Please count how many of the lines below contain the string "title", and reply with only that number.
___ Material supplied
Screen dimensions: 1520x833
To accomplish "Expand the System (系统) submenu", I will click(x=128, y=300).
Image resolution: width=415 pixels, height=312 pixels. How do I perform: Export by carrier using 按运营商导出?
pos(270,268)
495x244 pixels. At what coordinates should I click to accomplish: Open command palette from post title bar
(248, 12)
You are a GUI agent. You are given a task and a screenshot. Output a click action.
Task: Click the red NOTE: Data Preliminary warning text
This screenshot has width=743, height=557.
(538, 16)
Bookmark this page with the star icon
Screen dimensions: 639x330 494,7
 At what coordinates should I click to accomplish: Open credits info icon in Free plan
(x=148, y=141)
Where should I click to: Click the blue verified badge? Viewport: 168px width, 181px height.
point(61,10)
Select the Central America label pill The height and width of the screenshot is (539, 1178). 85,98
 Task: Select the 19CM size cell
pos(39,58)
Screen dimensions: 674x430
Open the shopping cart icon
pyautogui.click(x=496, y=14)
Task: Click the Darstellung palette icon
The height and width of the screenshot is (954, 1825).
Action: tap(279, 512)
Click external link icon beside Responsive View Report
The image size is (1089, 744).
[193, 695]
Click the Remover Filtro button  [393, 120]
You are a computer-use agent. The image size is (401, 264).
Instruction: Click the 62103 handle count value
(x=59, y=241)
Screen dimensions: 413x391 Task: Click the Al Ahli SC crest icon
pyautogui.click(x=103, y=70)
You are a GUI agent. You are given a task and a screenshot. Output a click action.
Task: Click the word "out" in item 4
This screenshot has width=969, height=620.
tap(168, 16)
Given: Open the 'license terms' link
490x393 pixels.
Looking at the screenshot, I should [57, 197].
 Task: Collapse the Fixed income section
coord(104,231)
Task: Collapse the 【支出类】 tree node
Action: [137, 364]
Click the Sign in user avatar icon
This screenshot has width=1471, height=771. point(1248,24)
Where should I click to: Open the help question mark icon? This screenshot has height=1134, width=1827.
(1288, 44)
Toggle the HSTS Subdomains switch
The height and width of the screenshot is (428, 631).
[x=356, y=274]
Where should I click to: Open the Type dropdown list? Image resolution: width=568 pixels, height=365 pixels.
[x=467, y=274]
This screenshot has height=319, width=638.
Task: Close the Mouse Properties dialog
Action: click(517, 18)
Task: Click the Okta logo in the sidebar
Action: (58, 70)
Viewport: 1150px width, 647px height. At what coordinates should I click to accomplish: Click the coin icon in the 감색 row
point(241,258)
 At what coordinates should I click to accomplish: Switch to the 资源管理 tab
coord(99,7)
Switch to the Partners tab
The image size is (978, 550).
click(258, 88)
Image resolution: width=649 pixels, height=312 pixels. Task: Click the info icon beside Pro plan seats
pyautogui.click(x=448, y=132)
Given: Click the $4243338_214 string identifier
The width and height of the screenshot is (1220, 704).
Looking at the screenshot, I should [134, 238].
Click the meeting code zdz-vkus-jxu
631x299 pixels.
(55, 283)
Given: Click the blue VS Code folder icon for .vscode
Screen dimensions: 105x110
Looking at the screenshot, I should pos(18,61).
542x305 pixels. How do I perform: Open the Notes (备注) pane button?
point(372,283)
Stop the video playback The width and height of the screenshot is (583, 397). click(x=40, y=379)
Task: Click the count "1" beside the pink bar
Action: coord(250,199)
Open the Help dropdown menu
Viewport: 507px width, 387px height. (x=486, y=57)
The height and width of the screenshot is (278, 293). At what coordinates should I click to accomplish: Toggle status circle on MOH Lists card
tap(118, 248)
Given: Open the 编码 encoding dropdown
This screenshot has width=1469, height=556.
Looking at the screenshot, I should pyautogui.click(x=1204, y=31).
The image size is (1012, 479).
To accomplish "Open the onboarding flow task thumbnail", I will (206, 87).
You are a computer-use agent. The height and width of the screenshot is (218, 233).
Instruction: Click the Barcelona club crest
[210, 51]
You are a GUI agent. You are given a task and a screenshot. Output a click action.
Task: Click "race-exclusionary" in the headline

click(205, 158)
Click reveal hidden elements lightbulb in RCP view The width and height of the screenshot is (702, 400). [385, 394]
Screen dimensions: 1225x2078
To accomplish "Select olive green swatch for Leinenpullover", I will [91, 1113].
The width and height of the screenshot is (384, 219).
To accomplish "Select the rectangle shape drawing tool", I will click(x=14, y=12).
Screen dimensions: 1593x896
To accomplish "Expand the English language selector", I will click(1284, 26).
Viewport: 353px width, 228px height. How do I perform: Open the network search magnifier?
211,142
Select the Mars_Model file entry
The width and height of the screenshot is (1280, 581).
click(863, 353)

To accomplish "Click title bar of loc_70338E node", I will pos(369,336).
______
Response to the exercise
2